One of the first cases that drew me into the Old Bailey Online is a convoluted account from the first year of the published proceedings dealing with clothing theft that incidentally involved child kidnapping. It has little, if anything, of the legal particulars of the case, but Mall Floyd’s targeting of an eight-year-old girl drew the attention of the court. Coming upon a young girl in Shoe Lane (just a little bit to the west of the city wall) and
pretending She came from her Mother, carryed it with her as farr as St Giles’s , and had it into an Alehouse there, where seeing it rain, She pretended all the Childs Cloathes would be Spoiled, and under that pretence took away from it Severall Laces and peices of Linnen Knots and the like, and then carrying her into St Giles’s Churchyard where there then happened to be a Burial, She Lost her in the Crowd of People , who then not Knowing where She was, nor the way home, fell a crying, and was brought home that Night by some honest Inhabitant there abouts
It’s a fair distance from Shoe Lane (red line on the map below, generated from The Map of Early Modern London) to St. Giles north of Cripplegate (the purple church at the upper left). What a scary time for the child and her family that must have been!
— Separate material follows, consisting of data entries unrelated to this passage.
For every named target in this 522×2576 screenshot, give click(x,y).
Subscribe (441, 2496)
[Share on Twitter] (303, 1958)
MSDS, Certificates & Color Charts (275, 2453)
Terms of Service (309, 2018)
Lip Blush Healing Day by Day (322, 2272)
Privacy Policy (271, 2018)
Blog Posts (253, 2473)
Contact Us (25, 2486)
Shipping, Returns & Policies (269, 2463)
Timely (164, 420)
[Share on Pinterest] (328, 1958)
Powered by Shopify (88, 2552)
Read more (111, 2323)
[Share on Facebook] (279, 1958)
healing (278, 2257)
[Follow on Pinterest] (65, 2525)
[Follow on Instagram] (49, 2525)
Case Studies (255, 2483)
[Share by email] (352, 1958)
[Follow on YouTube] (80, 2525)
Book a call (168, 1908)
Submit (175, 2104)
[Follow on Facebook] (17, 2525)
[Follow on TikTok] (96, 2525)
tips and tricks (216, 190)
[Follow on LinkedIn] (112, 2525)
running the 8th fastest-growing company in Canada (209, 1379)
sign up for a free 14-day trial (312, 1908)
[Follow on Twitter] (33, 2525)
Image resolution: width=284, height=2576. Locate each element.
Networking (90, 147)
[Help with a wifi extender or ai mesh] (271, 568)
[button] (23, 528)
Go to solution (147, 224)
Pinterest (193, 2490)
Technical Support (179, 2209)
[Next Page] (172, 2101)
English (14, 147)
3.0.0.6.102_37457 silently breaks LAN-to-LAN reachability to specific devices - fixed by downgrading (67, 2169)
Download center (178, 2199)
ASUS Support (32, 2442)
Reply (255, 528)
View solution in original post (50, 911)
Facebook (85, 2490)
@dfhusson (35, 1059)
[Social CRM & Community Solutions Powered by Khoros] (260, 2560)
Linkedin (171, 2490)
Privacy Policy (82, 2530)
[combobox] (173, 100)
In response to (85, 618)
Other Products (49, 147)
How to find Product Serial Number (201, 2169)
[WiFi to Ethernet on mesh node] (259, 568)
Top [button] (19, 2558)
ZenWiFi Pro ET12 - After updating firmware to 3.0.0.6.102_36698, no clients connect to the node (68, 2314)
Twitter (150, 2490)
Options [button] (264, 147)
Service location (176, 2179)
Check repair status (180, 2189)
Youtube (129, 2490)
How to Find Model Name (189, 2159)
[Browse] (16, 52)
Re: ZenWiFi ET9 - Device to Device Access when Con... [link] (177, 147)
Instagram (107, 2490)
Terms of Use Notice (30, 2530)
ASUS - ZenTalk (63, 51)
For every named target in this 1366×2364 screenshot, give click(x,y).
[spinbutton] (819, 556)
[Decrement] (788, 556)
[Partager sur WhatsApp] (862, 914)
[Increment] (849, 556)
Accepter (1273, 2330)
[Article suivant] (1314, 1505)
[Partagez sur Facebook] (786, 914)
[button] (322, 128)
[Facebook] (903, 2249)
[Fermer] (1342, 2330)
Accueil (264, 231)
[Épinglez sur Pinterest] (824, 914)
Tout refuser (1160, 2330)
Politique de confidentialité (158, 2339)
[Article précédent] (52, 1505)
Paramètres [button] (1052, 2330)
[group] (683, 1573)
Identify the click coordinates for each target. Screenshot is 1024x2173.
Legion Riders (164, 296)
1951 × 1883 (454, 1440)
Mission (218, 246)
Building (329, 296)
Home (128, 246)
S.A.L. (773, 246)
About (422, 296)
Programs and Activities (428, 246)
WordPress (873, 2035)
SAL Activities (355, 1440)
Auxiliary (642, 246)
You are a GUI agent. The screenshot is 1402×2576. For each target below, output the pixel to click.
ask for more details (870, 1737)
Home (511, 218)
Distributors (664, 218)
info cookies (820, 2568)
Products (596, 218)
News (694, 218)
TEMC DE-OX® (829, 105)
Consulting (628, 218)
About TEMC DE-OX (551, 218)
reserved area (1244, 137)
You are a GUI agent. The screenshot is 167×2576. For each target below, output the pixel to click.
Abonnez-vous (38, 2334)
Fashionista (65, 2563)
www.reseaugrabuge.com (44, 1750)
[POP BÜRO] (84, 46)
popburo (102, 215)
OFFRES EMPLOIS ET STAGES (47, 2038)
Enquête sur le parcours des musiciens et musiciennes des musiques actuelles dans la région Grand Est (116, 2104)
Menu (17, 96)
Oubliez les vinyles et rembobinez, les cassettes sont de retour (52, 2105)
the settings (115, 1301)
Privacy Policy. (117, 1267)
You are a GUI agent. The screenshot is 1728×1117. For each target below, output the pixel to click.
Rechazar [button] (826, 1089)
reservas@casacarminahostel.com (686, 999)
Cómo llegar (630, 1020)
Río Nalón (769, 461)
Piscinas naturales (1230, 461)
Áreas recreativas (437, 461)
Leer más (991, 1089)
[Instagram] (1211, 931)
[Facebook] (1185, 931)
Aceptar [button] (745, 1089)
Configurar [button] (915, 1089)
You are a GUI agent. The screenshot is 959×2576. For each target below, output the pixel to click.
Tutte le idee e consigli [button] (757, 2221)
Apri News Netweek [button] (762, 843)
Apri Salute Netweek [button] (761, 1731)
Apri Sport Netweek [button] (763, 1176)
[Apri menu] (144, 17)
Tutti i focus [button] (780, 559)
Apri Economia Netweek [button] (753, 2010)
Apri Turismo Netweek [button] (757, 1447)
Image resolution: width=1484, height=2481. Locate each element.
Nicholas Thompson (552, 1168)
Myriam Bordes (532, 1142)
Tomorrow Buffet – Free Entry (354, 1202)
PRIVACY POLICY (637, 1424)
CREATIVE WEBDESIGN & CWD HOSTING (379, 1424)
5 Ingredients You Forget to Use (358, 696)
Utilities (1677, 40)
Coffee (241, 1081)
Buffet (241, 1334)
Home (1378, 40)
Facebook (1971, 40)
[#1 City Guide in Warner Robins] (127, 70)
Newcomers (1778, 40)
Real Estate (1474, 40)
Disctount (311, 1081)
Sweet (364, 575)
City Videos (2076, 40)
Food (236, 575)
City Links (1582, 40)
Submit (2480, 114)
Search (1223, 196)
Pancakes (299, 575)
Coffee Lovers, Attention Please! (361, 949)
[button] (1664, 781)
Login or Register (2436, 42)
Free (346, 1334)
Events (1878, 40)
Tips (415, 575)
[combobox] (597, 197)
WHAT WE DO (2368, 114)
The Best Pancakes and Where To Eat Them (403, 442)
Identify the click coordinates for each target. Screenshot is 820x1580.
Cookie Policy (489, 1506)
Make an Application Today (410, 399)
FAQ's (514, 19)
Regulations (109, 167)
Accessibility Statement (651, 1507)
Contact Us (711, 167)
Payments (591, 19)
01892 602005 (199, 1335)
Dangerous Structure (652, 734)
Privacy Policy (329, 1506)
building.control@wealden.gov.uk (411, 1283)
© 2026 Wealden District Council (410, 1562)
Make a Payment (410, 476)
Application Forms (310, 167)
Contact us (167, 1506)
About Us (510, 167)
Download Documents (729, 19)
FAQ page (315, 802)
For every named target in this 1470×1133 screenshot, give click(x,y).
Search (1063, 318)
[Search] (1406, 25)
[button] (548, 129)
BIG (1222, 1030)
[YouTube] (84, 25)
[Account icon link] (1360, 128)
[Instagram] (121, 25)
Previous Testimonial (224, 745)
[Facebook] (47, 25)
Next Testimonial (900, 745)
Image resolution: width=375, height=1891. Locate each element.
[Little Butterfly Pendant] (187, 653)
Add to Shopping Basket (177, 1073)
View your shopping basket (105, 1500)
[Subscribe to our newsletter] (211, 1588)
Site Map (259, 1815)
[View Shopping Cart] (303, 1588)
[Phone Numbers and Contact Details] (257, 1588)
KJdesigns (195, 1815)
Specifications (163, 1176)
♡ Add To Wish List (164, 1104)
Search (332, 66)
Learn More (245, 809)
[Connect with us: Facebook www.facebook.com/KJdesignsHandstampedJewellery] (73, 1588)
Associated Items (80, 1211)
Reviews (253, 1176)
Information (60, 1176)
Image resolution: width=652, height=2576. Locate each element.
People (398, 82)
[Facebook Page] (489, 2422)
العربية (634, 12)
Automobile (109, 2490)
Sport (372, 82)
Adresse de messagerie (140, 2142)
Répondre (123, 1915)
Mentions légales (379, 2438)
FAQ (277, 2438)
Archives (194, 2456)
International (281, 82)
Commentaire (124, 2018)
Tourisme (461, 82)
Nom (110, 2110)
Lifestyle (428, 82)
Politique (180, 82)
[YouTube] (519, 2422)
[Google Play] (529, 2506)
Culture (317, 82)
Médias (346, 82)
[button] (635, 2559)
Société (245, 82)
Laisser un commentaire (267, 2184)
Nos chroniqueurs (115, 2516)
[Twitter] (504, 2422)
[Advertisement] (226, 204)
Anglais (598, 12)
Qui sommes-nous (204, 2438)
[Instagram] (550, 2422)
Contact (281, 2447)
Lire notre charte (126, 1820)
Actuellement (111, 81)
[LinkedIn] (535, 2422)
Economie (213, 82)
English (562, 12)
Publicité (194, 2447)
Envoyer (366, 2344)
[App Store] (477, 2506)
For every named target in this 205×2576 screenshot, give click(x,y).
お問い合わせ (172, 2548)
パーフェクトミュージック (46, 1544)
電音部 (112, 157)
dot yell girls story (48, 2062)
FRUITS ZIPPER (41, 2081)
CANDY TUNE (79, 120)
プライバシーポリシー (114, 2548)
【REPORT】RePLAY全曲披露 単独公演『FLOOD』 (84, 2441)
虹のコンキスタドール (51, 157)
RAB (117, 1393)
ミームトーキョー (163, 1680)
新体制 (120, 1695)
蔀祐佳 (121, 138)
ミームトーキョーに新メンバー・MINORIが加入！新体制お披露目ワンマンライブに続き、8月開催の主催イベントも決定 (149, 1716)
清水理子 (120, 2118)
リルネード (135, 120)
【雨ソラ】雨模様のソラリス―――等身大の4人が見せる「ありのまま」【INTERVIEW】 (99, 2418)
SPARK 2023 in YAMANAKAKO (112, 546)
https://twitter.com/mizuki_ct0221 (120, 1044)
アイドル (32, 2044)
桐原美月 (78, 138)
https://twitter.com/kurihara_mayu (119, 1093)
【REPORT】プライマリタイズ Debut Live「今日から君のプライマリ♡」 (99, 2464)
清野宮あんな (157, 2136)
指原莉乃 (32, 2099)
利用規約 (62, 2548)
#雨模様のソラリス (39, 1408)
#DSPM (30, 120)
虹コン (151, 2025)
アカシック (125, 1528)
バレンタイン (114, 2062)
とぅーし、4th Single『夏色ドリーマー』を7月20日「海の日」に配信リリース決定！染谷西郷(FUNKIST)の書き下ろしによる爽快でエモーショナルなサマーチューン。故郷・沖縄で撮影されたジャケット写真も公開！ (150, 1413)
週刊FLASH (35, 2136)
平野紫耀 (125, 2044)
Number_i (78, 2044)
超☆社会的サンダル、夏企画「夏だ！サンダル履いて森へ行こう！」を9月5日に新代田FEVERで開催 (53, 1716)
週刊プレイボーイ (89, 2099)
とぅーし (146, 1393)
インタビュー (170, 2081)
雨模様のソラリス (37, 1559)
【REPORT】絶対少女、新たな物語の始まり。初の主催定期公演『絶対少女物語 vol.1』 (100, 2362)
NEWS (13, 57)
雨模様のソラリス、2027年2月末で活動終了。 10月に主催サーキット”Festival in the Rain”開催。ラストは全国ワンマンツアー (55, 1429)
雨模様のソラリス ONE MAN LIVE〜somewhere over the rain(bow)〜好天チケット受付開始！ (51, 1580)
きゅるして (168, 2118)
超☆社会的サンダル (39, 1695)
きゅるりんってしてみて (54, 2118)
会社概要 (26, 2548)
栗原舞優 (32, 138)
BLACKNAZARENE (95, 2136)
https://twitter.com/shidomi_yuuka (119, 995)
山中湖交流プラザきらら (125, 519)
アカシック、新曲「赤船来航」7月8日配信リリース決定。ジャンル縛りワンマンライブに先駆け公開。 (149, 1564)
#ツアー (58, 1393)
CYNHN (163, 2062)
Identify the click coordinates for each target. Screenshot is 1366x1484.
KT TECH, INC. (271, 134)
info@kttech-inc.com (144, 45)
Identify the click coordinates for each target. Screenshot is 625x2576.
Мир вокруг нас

The Proceedings chattily explains that, while the child couldn’t identify her kidnapper, her mother saw some of the stolen clothing for sale in Holborn (so back near the Shoe Lane site of the girl’s kidnapping). That sighting led, after some serious detective work, to Mall Floyd, described as a frequent resident of the “Inchanted Castle” as the reporter cheekily characterized Newgate Prison.
Floyd was fortunate that her felony punishment was commuted to transportation to plantations beyond the seas – presumably service in the American or Caribbean colonies. Of Mall Floyd or her unnamed victim, we have no further record.